Auch „Guilty of Romance“ wird eher von Stimmungen als von einem stringenten Plot zusammengehalten. Sono Sion arbeitet bevorzugt nach dem Prinzip der Überbietung. Das schlägt sich nicht zuletzt auf der Tonspur nieder; ständig ist jemand am Schreien, es wird viel gestöhnt und hysterisch gelacht. Sono Sion liebt vordergründige Effekte – auch die Genres nimmt er, wie sie kommen.

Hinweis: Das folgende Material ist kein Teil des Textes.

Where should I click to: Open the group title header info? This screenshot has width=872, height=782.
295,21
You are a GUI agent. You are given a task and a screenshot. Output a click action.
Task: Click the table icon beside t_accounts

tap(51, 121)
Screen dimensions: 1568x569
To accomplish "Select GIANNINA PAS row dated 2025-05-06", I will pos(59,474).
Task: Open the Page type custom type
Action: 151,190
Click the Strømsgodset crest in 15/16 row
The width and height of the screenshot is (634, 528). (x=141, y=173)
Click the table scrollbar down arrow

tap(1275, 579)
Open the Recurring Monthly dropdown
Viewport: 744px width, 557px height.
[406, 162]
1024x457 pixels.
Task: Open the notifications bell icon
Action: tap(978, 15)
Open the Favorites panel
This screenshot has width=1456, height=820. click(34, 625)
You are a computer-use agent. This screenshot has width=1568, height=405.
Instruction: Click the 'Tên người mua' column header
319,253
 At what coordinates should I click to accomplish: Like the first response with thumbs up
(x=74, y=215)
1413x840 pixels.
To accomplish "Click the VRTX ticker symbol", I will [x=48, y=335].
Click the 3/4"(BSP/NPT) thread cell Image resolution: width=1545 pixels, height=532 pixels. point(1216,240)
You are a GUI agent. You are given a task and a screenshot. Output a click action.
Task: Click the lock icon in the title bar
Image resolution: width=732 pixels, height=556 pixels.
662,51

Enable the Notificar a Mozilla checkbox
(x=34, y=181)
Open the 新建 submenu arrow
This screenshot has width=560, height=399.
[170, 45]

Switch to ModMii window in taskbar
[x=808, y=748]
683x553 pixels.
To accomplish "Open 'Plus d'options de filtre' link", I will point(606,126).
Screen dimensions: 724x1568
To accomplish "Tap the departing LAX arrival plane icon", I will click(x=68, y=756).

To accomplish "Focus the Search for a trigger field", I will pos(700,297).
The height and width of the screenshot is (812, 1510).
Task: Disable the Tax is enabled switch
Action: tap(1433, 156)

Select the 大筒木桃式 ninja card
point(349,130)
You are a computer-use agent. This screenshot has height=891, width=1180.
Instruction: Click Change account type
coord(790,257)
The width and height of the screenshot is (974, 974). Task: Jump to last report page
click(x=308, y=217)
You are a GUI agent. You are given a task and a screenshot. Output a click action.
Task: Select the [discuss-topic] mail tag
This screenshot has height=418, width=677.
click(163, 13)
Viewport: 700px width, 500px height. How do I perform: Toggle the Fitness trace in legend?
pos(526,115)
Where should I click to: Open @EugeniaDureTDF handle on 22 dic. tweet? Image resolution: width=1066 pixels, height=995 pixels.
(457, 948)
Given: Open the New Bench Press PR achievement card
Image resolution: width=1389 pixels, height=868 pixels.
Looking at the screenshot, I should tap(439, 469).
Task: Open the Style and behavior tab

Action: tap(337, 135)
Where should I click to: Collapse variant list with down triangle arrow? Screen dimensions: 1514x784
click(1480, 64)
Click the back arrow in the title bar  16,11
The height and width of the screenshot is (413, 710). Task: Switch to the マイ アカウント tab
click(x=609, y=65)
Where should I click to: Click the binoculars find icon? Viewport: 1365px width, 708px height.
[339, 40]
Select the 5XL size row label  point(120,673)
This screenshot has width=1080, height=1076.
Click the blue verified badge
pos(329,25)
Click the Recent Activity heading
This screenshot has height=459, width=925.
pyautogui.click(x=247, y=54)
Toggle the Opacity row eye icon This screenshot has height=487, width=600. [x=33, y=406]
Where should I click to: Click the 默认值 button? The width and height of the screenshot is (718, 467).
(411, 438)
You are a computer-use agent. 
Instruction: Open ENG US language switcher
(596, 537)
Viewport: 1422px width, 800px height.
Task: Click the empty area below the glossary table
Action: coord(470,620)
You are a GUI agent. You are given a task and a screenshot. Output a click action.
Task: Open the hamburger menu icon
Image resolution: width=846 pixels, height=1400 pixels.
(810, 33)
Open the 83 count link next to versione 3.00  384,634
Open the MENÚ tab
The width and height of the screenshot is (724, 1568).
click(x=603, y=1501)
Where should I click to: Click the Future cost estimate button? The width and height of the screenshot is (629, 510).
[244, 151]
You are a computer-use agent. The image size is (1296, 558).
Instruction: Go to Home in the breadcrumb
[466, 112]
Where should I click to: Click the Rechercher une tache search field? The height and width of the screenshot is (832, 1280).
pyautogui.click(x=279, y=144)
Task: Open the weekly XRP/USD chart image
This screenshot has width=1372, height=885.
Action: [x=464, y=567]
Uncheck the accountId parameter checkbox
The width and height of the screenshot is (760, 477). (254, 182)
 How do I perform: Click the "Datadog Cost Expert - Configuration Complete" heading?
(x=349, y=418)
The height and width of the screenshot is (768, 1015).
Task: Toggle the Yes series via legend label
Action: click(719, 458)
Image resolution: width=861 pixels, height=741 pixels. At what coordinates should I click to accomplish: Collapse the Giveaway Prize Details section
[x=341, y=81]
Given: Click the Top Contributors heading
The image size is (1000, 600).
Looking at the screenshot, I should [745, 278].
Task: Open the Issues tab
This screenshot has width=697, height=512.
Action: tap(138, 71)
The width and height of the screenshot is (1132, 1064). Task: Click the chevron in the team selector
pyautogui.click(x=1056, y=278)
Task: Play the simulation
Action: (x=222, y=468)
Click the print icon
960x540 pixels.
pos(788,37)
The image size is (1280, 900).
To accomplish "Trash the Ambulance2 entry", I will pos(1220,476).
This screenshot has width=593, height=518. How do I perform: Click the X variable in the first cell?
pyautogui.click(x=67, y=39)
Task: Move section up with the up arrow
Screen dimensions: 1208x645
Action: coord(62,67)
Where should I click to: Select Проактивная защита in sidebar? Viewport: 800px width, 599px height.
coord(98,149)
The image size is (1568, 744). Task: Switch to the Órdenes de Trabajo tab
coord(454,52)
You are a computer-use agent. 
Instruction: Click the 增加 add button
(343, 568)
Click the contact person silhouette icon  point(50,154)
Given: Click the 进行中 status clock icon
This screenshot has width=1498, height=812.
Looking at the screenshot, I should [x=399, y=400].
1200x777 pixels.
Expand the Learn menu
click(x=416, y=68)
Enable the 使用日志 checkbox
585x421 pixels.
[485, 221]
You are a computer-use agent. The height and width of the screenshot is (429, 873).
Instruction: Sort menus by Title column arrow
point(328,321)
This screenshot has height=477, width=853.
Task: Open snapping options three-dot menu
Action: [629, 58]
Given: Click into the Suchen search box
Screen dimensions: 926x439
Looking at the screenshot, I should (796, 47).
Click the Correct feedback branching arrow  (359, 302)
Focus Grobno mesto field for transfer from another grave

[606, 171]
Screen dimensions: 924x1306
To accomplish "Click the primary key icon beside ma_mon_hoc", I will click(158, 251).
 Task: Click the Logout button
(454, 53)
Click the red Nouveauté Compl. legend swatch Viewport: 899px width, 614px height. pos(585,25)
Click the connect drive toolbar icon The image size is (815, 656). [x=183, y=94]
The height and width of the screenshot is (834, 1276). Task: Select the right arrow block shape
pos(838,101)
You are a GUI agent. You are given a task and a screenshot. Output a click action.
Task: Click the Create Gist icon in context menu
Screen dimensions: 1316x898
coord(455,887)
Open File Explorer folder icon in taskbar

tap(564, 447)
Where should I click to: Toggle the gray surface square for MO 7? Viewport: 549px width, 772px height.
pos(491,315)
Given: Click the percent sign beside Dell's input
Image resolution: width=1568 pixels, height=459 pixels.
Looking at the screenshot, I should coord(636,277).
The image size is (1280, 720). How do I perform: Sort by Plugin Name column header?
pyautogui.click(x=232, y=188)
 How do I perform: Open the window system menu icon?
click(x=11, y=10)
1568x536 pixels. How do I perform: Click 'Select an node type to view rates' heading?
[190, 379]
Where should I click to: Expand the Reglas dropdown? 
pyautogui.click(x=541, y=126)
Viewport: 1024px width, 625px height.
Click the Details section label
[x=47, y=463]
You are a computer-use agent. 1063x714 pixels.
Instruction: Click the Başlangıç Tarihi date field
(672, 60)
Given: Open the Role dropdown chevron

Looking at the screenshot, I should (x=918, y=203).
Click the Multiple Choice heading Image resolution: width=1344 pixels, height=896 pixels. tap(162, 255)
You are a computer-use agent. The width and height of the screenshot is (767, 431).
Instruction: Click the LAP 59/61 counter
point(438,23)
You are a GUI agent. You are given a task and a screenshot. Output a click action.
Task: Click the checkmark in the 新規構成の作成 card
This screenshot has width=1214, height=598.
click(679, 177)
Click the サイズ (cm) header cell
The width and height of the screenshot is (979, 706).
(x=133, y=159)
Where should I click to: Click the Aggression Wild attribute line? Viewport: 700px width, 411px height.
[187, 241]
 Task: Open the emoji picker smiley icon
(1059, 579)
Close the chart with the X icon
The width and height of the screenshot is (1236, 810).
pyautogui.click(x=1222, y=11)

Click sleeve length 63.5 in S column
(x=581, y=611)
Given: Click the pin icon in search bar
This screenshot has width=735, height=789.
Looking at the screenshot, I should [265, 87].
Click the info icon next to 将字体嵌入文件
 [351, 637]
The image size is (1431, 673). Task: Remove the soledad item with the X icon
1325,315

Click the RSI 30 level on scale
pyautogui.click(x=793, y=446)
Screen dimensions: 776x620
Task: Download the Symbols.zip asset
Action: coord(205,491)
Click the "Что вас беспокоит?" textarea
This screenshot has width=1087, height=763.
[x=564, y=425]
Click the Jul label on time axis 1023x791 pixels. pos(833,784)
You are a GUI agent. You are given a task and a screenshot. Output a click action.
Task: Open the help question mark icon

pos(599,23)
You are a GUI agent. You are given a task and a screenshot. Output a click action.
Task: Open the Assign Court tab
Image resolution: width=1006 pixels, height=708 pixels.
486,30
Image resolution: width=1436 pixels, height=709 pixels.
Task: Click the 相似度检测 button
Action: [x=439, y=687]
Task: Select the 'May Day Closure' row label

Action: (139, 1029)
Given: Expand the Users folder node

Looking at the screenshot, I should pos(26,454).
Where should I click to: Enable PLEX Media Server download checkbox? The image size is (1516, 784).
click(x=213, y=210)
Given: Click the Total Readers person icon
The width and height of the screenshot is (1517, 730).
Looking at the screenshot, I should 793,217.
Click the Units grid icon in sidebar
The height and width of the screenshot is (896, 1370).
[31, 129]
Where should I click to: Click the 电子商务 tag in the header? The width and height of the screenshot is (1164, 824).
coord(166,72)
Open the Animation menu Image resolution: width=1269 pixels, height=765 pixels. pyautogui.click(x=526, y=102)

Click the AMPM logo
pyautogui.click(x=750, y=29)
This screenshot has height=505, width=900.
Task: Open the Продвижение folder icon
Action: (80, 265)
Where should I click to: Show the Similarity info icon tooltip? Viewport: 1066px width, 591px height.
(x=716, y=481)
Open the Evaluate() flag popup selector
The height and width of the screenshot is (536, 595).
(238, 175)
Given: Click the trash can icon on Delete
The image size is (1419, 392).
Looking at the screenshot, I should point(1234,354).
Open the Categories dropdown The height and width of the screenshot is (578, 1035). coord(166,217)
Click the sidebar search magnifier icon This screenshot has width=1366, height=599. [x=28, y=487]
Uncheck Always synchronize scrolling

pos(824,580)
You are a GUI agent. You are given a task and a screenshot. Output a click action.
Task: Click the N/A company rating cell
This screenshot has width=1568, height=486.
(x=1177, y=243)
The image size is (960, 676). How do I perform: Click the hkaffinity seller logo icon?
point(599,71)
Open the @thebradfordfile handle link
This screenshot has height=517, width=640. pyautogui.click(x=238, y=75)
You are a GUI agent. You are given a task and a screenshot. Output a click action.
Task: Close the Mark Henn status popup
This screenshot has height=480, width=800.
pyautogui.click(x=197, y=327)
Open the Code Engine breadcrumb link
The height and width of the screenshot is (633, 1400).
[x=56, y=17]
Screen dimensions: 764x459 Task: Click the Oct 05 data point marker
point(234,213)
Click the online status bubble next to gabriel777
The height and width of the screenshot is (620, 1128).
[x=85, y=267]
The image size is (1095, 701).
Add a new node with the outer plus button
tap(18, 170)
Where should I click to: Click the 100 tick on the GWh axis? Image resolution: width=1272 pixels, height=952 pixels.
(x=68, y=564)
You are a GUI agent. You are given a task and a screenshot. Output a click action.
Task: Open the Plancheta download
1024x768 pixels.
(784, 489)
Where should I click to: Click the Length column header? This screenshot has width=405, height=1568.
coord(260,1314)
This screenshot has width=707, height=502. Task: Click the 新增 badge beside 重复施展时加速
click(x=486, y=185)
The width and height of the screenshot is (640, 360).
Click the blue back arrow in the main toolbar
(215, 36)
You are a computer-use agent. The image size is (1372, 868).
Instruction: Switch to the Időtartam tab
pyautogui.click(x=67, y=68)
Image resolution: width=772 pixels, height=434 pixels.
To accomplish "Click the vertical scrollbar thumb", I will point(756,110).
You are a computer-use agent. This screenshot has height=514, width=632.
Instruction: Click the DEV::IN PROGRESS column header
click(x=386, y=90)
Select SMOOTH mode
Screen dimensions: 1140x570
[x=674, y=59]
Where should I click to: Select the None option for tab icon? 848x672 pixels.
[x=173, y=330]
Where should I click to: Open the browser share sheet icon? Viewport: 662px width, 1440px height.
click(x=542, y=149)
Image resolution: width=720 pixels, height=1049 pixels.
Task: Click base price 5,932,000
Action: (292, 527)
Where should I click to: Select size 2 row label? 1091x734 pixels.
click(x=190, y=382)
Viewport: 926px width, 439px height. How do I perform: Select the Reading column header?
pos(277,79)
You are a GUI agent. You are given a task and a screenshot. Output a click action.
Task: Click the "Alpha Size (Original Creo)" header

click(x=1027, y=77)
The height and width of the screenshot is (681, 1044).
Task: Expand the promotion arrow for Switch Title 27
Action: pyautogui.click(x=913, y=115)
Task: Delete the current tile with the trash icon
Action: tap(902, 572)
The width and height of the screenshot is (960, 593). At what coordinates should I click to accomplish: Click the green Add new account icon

So springt „Guilty of Romance“ relativ unvermittelt zwischen psychosexuellem Exploitationfilm, Familiendrama (die Familie ist bei Sono Sion grundsätzlich Wurzel allen Übels) und Polizeifilm. Doch auch der Thrillerplot dient lediglich als Vorwand für geile Blicke auf die sexuellen Vorlieben seiner Figuren.
Sex ist in „Guilty of Romance“ ein Mittel der gesellschaftlichen Zurichtung und individueller Emanzipation. Es wäre sicher übertrieben, vom japanischen Kino bahnbrechende neue Erkenntnisse über die Geschlechterverhältnisse zu erwarten, aber die sexual politics von „Guilty of Romance“ sind selbst für japanische Verhältnisse abenteuerlich. Und hochgradig plakativ.
Abends rückt Izumi ihrem Mann die Hauspantoffeln zurecht, Mitsuko unterrichtet tagsüber an der Universität. Als sie sich nachts in den Seitenstraßen von Shibuya begegnen, nimmt die Akademikerin das Mädchen mit auf einen psychedelischen Sexgewalt-Trip. Sie erklärt der jüngeren Izumi, wie die Rollen von Unterdrücker und Unterdrückter verkehrt werden. Man muss sich den Sex einfach nur bezahlen lassen.
Sono Sions Maßlosigkeit macht den Reiz seiner Filme aus, sie erweist sich aber auch als größtes Manko. „Guilty of Romance“ mäandert viel zu lang um dieselben Ideen. Das visuelle Repertoire ist limitiert, seine Gesellschaftsbilder bleiben inkonsequent – das ist vielleicht das Ärgerlichste an „Guilty of Romance“. Gutes Exploitationkino muss sich um solche Kriterien nicht unbedingt scheren, aber der muntere Reigen von Provokationen und Tabubrüchen verfehlt seine Wirkung. Dass Sono Sion es besser kann, hat er mit „Love Exposure“ bewiesen.
„Guilty of Romance“, Regie: Sono Sion, mit Miki Mizuno, Makoto Togashi u. a., Japan 2011, 144 Min.